Learning Structured Ordinal Measures for Video based Face Recognition
This addresses face recognition from videos, offering improved efficiency and accuracy, but it is incremental as it builds on existing ordinal and structured methods.
The paper tackles video-based face recognition by proposing a structured ordinal measure method that learns ordinal filters and features, achieving state-of-the-art recognition rates on three databases with fewer features and samples.

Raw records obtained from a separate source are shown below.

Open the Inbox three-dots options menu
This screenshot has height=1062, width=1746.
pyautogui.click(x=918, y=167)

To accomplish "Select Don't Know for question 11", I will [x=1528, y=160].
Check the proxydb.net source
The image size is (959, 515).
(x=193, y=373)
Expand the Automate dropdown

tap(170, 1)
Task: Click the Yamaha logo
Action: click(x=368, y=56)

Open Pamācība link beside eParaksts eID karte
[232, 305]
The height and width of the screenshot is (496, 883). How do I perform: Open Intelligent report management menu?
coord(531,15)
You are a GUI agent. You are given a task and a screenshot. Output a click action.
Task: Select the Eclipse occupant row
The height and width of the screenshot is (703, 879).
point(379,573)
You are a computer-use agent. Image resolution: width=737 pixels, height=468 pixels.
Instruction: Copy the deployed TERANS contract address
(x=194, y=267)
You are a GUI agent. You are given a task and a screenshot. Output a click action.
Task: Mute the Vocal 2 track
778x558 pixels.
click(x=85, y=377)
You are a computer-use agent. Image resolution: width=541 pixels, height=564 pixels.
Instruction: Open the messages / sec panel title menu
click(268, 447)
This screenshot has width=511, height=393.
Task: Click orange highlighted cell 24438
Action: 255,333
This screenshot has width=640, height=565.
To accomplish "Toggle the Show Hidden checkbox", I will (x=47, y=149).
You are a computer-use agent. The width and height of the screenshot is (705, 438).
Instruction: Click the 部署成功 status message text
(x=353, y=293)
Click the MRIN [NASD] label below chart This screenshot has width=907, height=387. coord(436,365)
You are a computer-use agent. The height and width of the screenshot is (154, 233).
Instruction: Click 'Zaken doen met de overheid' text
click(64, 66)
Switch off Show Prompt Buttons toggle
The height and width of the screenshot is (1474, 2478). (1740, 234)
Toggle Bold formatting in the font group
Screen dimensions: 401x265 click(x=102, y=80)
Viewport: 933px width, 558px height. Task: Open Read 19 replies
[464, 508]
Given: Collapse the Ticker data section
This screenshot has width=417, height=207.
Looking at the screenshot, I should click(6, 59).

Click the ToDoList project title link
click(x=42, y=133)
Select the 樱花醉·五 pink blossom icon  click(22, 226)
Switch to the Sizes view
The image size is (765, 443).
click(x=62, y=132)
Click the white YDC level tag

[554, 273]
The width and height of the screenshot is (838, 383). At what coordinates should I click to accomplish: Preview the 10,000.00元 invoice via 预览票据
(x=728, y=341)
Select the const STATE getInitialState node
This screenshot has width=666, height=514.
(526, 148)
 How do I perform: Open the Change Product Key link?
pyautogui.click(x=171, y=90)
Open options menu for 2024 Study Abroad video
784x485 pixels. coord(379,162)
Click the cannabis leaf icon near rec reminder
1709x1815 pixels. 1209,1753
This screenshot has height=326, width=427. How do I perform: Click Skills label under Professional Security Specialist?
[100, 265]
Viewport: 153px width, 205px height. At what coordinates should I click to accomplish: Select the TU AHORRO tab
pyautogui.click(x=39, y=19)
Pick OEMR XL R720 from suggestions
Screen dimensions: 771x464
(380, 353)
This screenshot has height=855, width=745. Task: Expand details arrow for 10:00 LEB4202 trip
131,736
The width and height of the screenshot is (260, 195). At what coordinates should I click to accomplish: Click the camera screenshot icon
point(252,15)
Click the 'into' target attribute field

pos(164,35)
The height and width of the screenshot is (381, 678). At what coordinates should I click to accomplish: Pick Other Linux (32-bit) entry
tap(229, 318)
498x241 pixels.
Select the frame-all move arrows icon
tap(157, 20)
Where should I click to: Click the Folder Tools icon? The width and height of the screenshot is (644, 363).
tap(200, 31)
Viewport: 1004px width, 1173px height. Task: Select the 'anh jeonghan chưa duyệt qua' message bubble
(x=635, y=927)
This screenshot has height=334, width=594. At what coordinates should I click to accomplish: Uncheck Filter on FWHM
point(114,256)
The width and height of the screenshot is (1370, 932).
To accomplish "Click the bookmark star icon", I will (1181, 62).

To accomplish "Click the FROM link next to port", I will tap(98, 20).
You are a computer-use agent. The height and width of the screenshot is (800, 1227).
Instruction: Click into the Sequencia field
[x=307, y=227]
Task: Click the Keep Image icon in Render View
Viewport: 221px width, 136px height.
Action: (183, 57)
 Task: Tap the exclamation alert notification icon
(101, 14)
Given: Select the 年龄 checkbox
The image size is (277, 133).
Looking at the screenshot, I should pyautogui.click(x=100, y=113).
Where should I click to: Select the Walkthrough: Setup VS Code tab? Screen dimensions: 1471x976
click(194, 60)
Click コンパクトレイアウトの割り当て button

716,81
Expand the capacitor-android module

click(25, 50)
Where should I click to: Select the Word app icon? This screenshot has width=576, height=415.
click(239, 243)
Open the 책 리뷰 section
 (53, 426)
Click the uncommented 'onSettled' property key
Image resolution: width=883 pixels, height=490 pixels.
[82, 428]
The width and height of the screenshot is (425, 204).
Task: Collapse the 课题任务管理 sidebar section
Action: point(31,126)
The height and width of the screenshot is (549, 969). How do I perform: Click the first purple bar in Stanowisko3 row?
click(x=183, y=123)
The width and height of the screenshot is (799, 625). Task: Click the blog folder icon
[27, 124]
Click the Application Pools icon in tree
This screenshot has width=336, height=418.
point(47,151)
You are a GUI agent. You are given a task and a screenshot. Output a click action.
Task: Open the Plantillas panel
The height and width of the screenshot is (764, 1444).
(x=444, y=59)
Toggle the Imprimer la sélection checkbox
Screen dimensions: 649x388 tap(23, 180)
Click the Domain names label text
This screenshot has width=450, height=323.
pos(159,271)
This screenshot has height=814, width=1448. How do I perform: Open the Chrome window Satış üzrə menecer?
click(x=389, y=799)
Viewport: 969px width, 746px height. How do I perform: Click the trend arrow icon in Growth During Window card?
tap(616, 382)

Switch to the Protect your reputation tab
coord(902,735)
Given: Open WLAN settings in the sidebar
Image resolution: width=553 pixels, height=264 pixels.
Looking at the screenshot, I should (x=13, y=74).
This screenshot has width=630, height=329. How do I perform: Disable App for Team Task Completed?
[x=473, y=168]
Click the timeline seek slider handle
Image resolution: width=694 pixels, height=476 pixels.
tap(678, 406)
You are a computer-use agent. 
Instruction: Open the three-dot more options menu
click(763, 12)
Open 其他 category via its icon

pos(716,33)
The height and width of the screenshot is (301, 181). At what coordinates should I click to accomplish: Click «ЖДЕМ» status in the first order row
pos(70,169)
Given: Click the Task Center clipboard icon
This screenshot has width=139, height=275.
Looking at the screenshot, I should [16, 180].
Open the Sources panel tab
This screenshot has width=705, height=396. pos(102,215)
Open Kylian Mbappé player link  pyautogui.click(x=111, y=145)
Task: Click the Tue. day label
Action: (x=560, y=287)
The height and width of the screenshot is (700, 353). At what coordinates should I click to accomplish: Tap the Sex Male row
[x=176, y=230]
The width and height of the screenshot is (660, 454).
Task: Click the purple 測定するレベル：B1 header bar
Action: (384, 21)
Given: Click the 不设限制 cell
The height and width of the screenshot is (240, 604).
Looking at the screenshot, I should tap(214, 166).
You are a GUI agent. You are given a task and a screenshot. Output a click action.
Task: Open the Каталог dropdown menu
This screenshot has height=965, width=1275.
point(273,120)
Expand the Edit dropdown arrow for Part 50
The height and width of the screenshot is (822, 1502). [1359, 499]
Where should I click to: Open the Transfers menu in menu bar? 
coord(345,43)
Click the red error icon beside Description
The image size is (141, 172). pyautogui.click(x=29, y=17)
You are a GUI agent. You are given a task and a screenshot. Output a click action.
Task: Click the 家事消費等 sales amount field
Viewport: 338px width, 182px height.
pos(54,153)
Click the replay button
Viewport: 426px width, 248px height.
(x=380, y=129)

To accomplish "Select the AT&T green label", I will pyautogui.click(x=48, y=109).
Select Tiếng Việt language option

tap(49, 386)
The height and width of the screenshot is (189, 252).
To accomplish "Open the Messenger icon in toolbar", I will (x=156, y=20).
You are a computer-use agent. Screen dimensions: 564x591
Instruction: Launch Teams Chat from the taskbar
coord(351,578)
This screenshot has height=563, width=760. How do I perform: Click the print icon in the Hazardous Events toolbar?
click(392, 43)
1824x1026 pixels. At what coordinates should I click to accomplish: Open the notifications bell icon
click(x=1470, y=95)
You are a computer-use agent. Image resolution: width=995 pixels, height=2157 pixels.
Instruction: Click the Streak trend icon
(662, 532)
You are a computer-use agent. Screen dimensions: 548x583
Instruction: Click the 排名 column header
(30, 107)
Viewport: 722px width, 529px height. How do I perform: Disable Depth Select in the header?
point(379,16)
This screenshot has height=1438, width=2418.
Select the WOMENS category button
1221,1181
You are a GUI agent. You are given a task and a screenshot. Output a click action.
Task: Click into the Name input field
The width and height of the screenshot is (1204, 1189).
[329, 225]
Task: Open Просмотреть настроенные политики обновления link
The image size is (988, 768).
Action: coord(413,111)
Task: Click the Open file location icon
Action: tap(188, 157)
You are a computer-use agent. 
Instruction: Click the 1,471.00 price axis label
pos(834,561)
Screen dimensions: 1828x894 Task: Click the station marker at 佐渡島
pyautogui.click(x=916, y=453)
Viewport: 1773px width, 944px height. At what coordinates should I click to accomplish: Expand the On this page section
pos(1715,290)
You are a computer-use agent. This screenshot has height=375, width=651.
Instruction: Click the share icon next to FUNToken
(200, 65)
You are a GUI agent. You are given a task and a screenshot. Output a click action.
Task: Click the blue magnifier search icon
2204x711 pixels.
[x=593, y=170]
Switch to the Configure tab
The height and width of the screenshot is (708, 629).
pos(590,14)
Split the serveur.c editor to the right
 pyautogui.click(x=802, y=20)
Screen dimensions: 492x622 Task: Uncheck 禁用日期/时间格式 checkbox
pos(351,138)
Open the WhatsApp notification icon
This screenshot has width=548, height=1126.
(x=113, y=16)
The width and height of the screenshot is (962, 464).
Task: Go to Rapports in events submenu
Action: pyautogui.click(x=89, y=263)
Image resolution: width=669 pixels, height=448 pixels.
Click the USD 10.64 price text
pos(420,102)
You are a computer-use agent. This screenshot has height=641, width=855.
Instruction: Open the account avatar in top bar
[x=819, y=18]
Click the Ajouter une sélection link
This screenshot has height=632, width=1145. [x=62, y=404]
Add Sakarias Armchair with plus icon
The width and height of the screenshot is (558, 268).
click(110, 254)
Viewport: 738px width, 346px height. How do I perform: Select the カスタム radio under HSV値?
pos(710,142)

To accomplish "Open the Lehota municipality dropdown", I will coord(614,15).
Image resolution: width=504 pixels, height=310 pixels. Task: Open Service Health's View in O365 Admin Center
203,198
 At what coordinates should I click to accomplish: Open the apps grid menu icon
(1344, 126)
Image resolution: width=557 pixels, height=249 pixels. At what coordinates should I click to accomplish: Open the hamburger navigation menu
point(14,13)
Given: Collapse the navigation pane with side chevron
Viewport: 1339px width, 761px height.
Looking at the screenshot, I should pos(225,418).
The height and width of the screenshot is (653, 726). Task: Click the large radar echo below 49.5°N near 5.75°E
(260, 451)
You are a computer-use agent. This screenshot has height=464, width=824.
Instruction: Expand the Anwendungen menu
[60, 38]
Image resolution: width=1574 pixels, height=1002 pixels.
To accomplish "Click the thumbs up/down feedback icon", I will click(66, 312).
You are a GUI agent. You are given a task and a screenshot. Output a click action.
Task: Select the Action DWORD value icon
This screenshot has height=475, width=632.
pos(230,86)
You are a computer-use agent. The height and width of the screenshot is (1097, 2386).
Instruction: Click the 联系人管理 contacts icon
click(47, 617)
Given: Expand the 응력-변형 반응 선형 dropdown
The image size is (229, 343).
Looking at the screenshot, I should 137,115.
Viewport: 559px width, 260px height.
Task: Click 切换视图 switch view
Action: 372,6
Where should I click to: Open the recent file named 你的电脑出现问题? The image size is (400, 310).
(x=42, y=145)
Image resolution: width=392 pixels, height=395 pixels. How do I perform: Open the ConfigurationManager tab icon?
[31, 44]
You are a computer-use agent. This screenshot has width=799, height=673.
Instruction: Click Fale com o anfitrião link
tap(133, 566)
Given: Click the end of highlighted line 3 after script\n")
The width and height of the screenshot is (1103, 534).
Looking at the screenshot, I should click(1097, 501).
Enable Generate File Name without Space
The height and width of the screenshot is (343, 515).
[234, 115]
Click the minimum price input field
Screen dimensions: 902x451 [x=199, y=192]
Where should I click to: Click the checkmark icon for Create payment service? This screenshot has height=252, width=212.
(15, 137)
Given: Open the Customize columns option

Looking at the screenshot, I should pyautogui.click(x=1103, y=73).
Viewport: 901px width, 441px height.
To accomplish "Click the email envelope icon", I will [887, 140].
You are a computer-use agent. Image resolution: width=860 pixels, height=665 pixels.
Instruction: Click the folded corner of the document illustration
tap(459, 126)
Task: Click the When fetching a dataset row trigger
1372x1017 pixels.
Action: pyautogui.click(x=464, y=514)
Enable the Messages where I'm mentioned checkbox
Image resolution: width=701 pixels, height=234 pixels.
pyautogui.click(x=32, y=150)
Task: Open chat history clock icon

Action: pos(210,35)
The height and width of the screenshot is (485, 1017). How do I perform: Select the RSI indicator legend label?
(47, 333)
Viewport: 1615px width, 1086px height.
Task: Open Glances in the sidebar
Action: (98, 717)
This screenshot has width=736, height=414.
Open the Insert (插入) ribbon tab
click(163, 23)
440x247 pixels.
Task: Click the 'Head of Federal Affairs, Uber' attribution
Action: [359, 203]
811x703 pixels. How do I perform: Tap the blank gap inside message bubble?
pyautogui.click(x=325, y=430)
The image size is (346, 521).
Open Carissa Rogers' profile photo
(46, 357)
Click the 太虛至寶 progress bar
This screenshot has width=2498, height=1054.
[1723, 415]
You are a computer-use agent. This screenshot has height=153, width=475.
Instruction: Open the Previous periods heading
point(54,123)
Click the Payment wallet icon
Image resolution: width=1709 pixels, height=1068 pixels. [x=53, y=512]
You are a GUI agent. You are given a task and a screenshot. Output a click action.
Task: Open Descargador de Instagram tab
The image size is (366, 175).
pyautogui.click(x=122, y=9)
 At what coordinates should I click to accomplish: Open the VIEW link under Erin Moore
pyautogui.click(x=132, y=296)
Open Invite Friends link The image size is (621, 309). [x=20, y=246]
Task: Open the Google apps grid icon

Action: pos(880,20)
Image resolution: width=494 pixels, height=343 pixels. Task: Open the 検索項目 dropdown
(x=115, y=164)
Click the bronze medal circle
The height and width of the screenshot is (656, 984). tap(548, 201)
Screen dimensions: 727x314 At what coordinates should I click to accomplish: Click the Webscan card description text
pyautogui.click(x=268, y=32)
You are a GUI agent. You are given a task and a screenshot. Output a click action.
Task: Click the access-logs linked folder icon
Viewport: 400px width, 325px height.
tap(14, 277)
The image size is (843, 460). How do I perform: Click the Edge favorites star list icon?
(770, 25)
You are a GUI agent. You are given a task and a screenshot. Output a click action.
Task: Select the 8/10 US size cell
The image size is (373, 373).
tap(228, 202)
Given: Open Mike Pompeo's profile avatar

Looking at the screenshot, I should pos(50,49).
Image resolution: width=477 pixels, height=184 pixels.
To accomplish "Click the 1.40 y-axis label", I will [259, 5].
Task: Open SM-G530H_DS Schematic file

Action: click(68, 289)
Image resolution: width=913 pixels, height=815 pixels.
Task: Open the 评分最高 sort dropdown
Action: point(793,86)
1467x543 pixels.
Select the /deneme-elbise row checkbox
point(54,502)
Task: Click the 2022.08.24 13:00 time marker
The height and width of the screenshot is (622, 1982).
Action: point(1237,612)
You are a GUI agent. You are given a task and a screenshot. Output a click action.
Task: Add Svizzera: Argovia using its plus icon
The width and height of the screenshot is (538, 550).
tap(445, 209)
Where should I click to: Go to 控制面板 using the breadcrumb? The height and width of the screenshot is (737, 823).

This paper presents a structured ordinal measure method for video-based face recognition that simultaneously learns ordinal filters and structured ordinal features. The problem is posed as a non-convex integer program problem that includes two parts. The first part learns stable ordinal filters to project video data into a large-margin ordinal space. The second seeks self-correcting and discrete codes by balancing the projected data and a rank-one ordinal matrix in a structured low-rank way. Unsupervised and supervised structures are considered for the ordinal matrix. In addition, as a complement to hierarchical structures, deep feature representations are integrated into our method to enhance coding stability. An alternating minimization method is employed to handle the discrete and low-rank constraints, yielding high-quality codes that capture prior structures well. Experimental results on three commonly used face video databases show that our method with a simple voting classifier can achieve state-of-the-art recognition rates using fewer features and samples.